L’un de nombreux films visant à s’intéresser à l’univers des Indiens, ou des Américains Natifs comme on est supposé dire aujourd’hui, ce qui peut étonner sans doute tant l’image de Griffith aujourd’hui est attachée solidement à son racisme. Pourtant, rien qu’en 1909, il sort The mended Lute, The Indian runner’s romance, Comata the Sioux, et ce Redman’s view; la plupart d’entre eux ont été tournés à l’été 1909, et Griffith a profité du beau temps de la nouvelle Angleterre, mais ce film est différent, la nature y est moins festive, plus menaçante.
Il nous conte l’histoire d’un exode, d’une tribu indienne chassée par un parti de colons grossiers et supérieurs en nombre. A cette tragédie, qui n’aura pas de résolution, Griffith ajoute le drame intime de l’un des guerriers, qui voit partir sa bien aimée, gardée par les blancs afin de servir de domestique, et sans doute plus si affinités. Après avoir laissé faire, poussé par ses pairs qui étaient conscients de l’impossibilité de la lutte face à l’homme blanc, le jeune homme est revenu et a plaidé sa cause.

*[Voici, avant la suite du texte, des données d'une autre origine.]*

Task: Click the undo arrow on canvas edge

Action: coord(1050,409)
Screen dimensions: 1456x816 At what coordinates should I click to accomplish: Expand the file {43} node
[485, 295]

Grâce à la magnanimité d’un des blancs, la jeune femme lui est revenue, à temps pour se recueillir sur la dépouille mortelle de son père, le vieux chef mort durant l’exode.
L’ouverture du film est sans ambiguïté: l’histoire sera celle des Indiens, et dans un premier temps, seule l’image a droit de cité ; le premier plan nous montre un campement indien, efficacement juché en haut d’une colline, ce qui donne au relief une présence dramatique, tout en étant faux historiquement : ces Indiens auraient installé leur campement dans une vallée. Mais l’utilisation du relief accidenté est l’une des constances de ce film, tout comme celle de la nature : le seul plan de sous-bois Idyllique est le deuxième, il nous conte le flirt de l’héroïne avec le jeune guerrier, au bord d’une source ; une félicité vite démentie par la suite de l’histoire. Le premier intertitre annonce l’arrivée des Blancs, les « Conquérants » nous dit-on; en faits, ils apparaissent, de plus en plus nombreux, à la faveur d’une crête, et très vite ils emplissent l’écran, et pour ne rien arranger ils ont des sales têtes. Bref, des méchants. Lors des pourparlers, bien rapides comme d’habitude, Griffith oppose sciemment la dignité des Indiens à la grossièreté affichée des blancs, dans des plans un peu fouillis : il va falloir du temps avant de bien gérer les plans de foule : ceux-ci sont mal fichus et mal joués. Lors de l’exode, une nouvelle preuve de parti-pris affiché est à glaner dans un intertitre: « La mer devant nous », nous dit Griffith: il a choisi son camp, une bonne fois pour toutes. Les plans concernant la séparation des deux héros sont différents des autres : la ou les plans de foule insistent sur la dignité et la lenteur des Indiens face au malheur, l’action se précipite dès lors qu’on suit l’Indienne tentant de s’échapper, ou son galant tentant de la faire s’évader. Le bon vieux dispositif Griffithien qui consiste à mettre en parallèle un drame intime et une tragédie est déjà en place, pour longtemps (Voir Birth of a nation, Intolerance, Orphans of the Storm, America…). Mais au final du film, on ne s’y trompe pas, le propos du film est d’apporter un éclairage sur les populations Indiennes, en les présentant non comme des sauvages, mais comme une civilisation : on nous gratifie d’une cérémonie funéraire en bonne et due forme. Le plan final fait se rejoindre la tragédie et le drame pour l’instant évité : le jeune couple se recueille, de dos, devant la dépouille mortelle, celle du vieux chef, mais aussi celle des Indiens en général.